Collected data
»»
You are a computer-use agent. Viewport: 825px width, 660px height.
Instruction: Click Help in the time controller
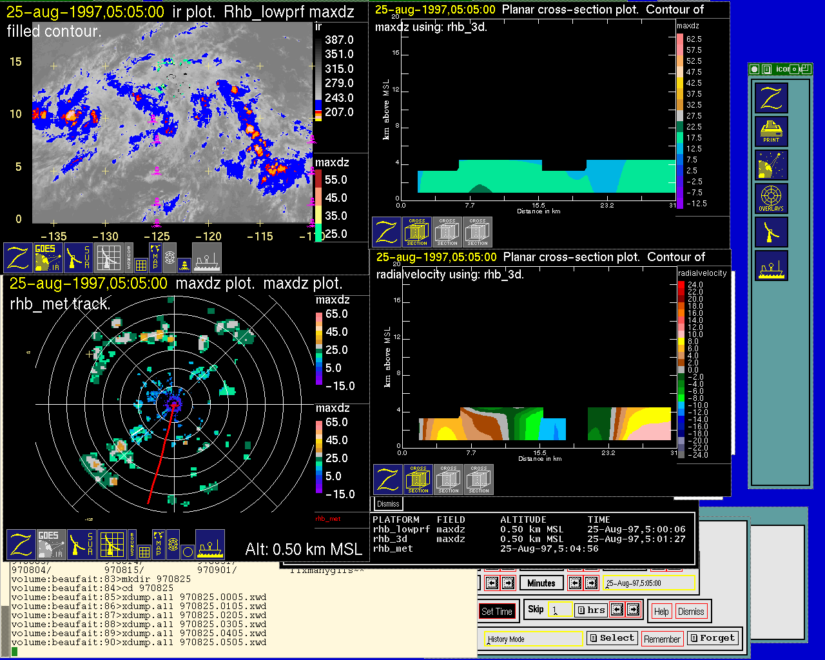[661, 611]
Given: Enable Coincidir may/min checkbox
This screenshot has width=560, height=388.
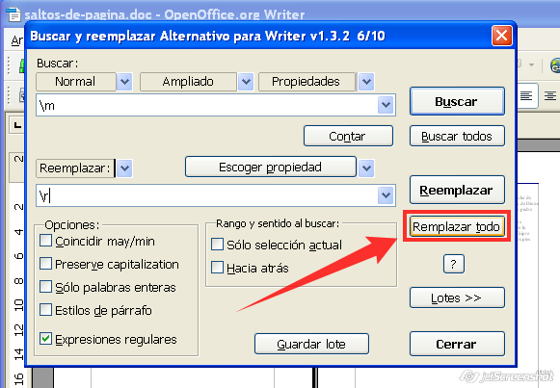Looking at the screenshot, I should 45,241.
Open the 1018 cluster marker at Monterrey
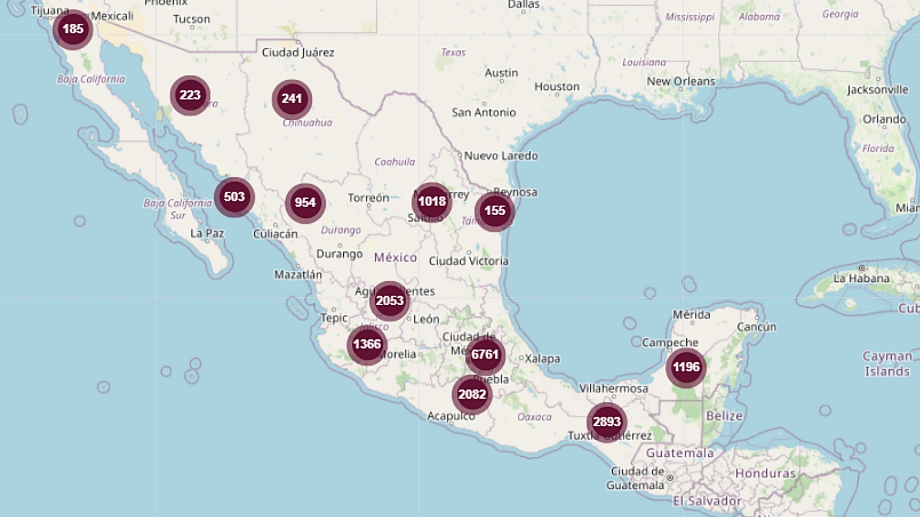The height and width of the screenshot is (517, 920). (431, 202)
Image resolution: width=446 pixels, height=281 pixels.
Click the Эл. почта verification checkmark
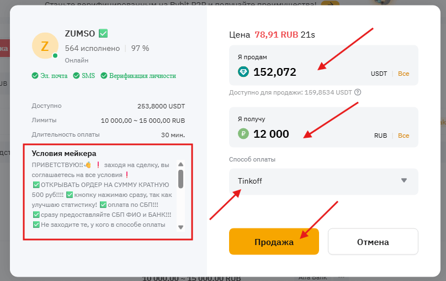coord(35,76)
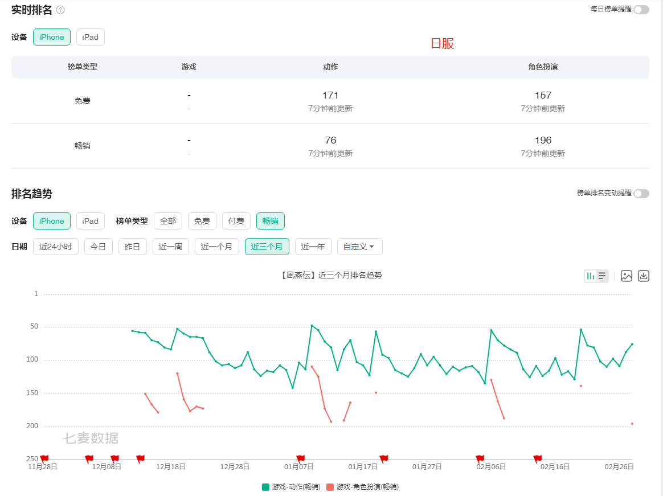Switch to bar chart view icon
The width and height of the screenshot is (663, 496).
(x=590, y=276)
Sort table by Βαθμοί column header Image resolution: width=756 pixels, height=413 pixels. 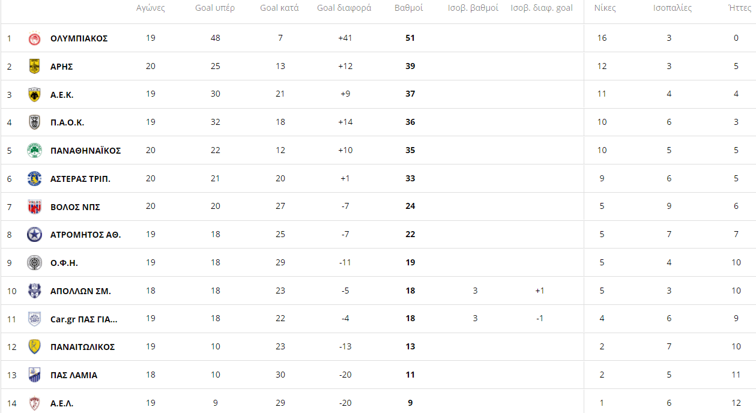tap(409, 8)
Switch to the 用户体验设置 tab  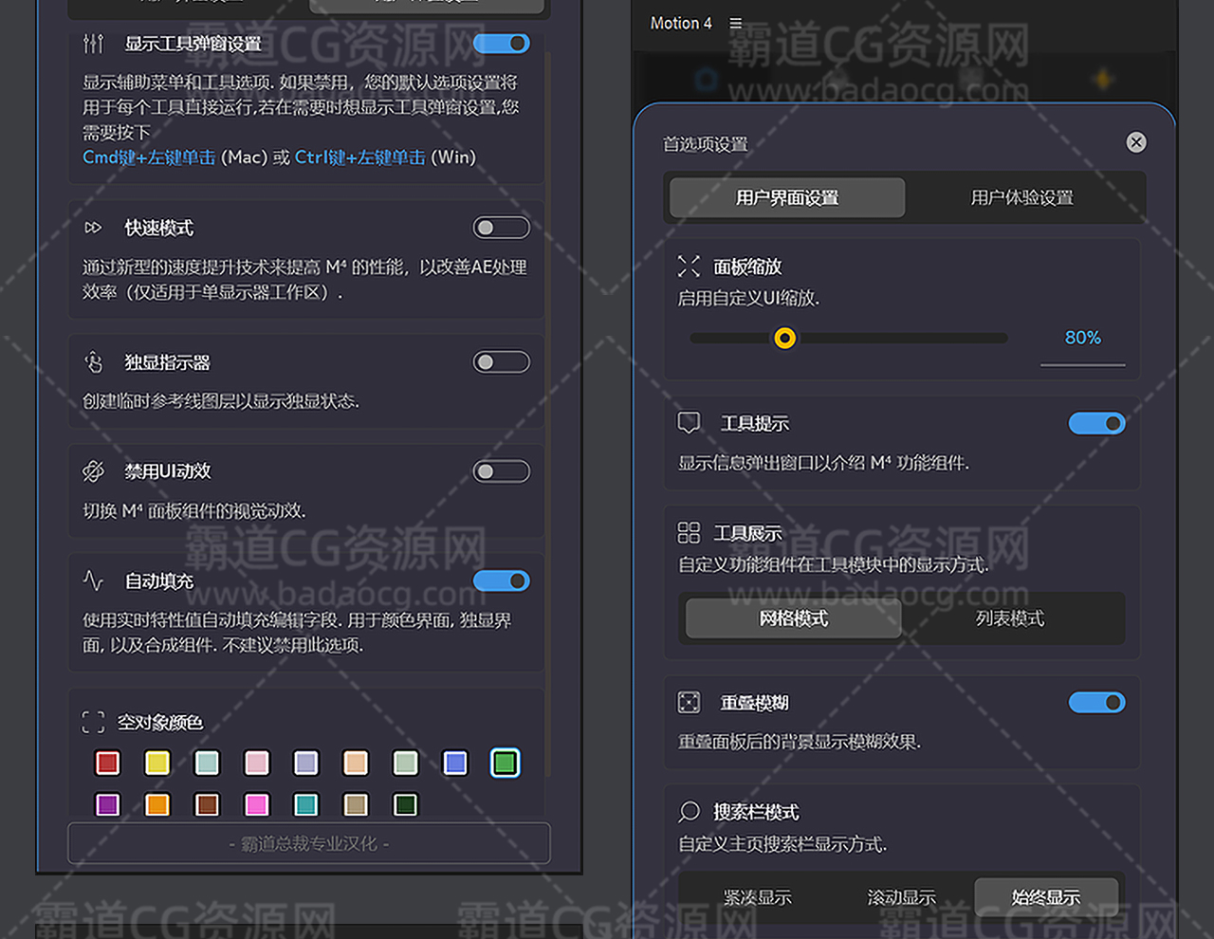point(1021,197)
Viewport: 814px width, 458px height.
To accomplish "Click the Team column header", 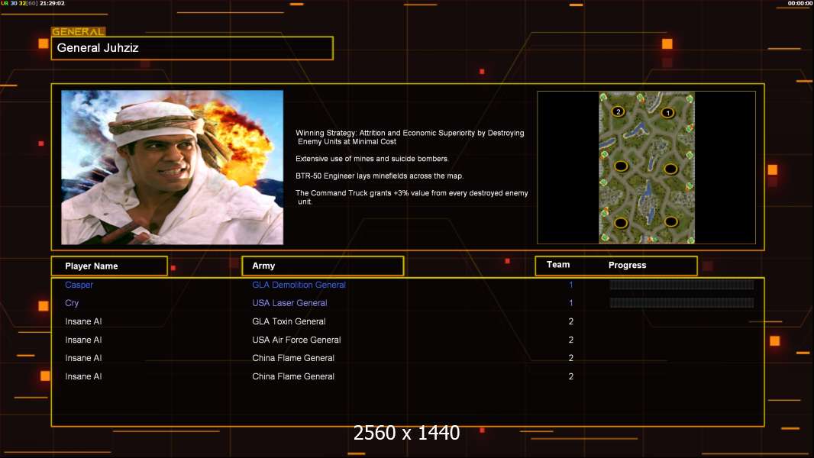I will pyautogui.click(x=558, y=265).
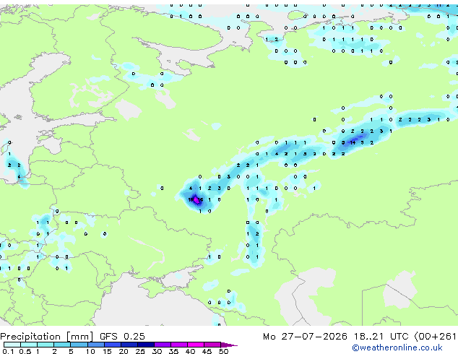This screenshot has height=354, width=458.
Task: Pick the 15 to 20 mm legend swatch
Action: (x=112, y=345)
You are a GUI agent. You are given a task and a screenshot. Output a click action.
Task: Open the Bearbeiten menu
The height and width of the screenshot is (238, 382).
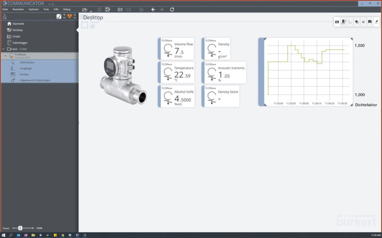(19, 9)
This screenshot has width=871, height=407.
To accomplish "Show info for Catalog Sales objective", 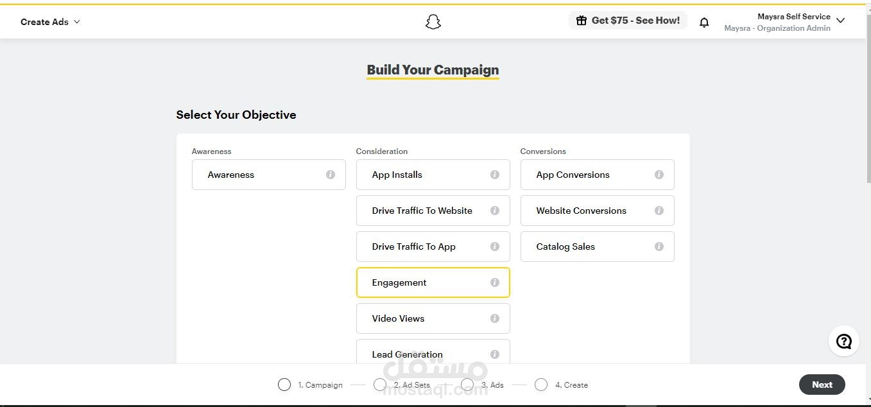I will pyautogui.click(x=659, y=247).
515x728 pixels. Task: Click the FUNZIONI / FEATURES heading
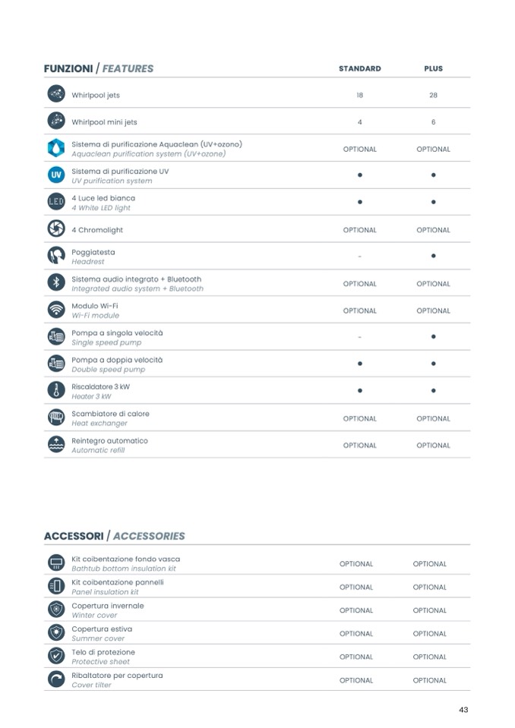click(x=99, y=68)
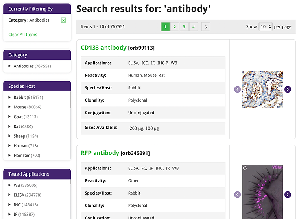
««
Task:
Since the pictures are not part of the copy, please transcribe only the lines above from the one with "Instruction: Click Help" through the one with "Image resolution: width=446", exactly and with both ends.

Solution for this problem:
Instruction: Click Help in the time controller
[661, 611]
Given: Enable Coincidir may/min checkbox
This screenshot has width=560, height=388.
Looking at the screenshot, I should 45,241.
Open the 1018 cluster marker at Monterrey
The height and width of the screenshot is (517, 920). (431, 202)
Image resolution: width=446 pixels, height=281 pixels.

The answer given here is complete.